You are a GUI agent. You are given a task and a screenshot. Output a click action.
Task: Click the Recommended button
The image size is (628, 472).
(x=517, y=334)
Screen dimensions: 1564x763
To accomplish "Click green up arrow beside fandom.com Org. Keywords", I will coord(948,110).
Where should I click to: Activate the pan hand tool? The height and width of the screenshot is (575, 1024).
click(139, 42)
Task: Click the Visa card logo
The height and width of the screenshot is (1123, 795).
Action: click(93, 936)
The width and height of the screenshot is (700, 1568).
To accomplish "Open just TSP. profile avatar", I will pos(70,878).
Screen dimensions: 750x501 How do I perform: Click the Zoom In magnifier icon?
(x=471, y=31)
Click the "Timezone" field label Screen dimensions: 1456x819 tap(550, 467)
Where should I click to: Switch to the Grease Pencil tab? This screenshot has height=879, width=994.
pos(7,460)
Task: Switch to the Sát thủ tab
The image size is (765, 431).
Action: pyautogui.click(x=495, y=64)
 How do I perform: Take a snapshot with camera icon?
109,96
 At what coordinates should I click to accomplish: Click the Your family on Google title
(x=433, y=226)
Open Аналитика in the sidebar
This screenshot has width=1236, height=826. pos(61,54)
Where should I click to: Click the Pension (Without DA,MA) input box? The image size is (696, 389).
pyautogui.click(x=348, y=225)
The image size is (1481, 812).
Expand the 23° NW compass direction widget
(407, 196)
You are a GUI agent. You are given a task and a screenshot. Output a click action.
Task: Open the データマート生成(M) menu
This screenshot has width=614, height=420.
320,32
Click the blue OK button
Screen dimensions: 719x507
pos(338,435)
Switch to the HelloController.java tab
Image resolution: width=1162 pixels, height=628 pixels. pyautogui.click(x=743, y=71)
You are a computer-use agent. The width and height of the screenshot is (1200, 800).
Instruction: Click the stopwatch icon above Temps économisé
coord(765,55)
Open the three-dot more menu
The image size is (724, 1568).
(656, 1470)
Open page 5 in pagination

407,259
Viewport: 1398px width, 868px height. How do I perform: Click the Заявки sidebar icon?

—————

§ **EXERCISE REQUIREMENTS**: Starting at the line with "Screen dimensions: 750x501" and ending at the line with "You are a computer-use", print each line of the listing above exactly, with no other lines.

§ **SOLUTION TO THIS EXERCISE**:
Screen dimensions: 750x501 How do I perform: Click the Zoom In magnifier icon?
(x=471, y=31)
Click the "Timezone" field label Screen dimensions: 1456x819 tap(550, 467)
Where should I click to: Switch to the Grease Pencil tab? This screenshot has height=879, width=994.
pos(7,460)
Task: Switch to the Sát thủ tab
The image size is (765, 431).
Action: pyautogui.click(x=495, y=64)
 How do I perform: Take a snapshot with camera icon?
109,96
 At what coordinates should I click to accomplish: Click the Your family on Google title
(x=433, y=226)
Open Аналитика in the sidebar
This screenshot has width=1236, height=826. pos(61,54)
Where should I click to: Click the Pension (Without DA,MA) input box? The image size is (696, 389).
pyautogui.click(x=348, y=225)
The image size is (1481, 812).
Expand the 23° NW compass direction widget
(407, 196)
You are a GUI agent. You are given a task and a screenshot. Output a click action.
Task: Open the データマート生成(M) menu
This screenshot has width=614, height=420.
320,32
Click the blue OK button
Screen dimensions: 719x507
pos(338,435)
Switch to the HelloController.java tab
Image resolution: width=1162 pixels, height=628 pixels. pyautogui.click(x=743, y=71)
You are a computer-use agent. The width and height of the screenshot is (1200, 800).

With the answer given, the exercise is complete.